Her artistry 'stems from having grown up in two counties that defeated the West: Ethiopia and Vietnam'
CHRIS SEARLE speaks to Ethiopian vocalist SOFIA JERNBERG
PERHAPS it was her childhood experiences that have made the Ethiopian singer Sofia Jernberg such a powerful and audacious musical internationalist. Her new album, Musho, allied with the brilliant and empathetic Oxford-born pianist Alexander Hawkins, has songs from Ethiopia, Armenia, medieval Sweden and Shakespearian England. And she states with pride that her artistry “stems from having grown up in two counties that defeated the West: Ethiopia and Vietnam.”
“I was born in Addis Ababa in 1983 and grew up with a single mother who adopted me while she was working as a diplomat in the Swedish embassy. She worked in Ethiopia and Vietnam before we arrived in Sweden when I was 10, when she started work at the Swedish International Development Agency. We had an electric piano and record player at home and I listened to music from all over the world. The LP player became my best friend. I was constantly singing, but never thought it could be a profession until I was in my mid-teens.”
“I speak four European languages well, but understand many more. My mother spoke Amharic and loved Ethiopia, so it has always been a part of my life, but its culture for me was always connected to a deep sorrow and involuntary separation. Ethiopia went through a lot in the ’80s and ’90s, and we engaged closely with that.
“I didn't know what jazz was until my teenage years. Before that my interest was Western classical music. But I was always curious about all kinds of music, and as I looked at jazz shelves in libraries and record stores that curiosity deepened. I struggled to understand it, did all the listening to myself and never talked to anyone about it. I went to jazz concerts and avant-garde performances by myself, never talking to anyone about it. I never studied music at a higher level, but learned what I needed — how to read and write music and learned by doing, listening to and playing records of musicians I admired.
“I didn't become a full professional singer until I was 30, but had stood on a stage and sung regularly since I was 10, since I went to choir school.”
She developed a love of many art forms, including dance and visual performance. “I chose music because it’s a language in itself. It brings people together and unites us in a strange way. I sing with people who often have opposite views to myself, who are twice my age and who I would never meet otherwise. All the ugly social structures go away when we make music. I’m a musician rather than a singer, and I sing without words for a whole concert to achieve that. Words can sometimes get in the way, and singing without them means that everyone, regardless of language, can access what I sing.”
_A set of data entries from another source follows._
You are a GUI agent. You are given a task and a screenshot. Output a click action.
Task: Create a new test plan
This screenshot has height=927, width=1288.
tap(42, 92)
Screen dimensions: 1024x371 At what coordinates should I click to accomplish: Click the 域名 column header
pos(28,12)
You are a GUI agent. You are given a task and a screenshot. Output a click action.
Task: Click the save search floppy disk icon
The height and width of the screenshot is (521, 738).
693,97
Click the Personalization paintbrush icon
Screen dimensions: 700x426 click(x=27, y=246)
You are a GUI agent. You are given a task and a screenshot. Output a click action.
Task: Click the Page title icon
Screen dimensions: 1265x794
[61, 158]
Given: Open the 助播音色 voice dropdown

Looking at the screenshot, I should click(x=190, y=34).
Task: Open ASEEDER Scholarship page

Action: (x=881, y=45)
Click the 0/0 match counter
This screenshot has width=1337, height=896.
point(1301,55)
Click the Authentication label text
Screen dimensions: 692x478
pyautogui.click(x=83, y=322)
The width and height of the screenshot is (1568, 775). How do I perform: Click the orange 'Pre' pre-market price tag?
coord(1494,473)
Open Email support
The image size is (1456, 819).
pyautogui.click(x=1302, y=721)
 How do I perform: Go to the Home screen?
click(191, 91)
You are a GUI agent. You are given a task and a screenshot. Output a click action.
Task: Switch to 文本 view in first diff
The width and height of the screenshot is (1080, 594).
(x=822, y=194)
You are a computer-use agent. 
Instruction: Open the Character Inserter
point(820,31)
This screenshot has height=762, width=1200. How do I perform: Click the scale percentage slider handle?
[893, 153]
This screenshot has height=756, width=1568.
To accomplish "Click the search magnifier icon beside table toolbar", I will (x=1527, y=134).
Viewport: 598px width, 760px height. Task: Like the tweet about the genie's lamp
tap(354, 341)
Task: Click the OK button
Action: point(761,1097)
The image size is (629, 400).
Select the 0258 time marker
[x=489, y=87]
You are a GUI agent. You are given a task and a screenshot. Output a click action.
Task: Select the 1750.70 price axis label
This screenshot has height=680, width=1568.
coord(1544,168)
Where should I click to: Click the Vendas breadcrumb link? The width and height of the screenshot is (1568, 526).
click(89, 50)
What about her partnership with the protean Hawkins?
“We met when the musical director of Bimhuis, the Netherlands jazz club, put us together. I love Alex’s ambition, dedication and creativity in his life of music and piano, constantly pushing himself, always evolving and surprising me with the most magical moments. His musical knowledge is very rich and we share a love for all kinds of music, which is why I so often learn something new or different, because of something he said.”
Why is the album called Musho?
“It means ‘sad song’ in Amharic, and it was clear from the start that we would play melancholic music. My favourite track on the album is Willow, Willow, Desdemona’s lament from Othello. I was so pleased that Alex wanted to play something English, for the English music tradition connects us and has given me so much.”
Musho exemplifies the gloriously syncretic power of jazz, and Hawkins’s always surprising pianism unites with Jernberg’s voice in a brotherly musical fellowship to her surging, saddening and always deeply moving voice. When she sings the traditional Ethiopian song, Adwa, remembering the victory of Ethiopian forces over the invading Italian army in 1896, there is both a defiance and soulfulnness in her voice that eclipses all genres.
In that sense her voice embodies the cosmopolitan spirit of Robeson, Makeba, Peggy Seeger, Woody Guthrie and Nina Simone, and has a global reach which sings for all humanity.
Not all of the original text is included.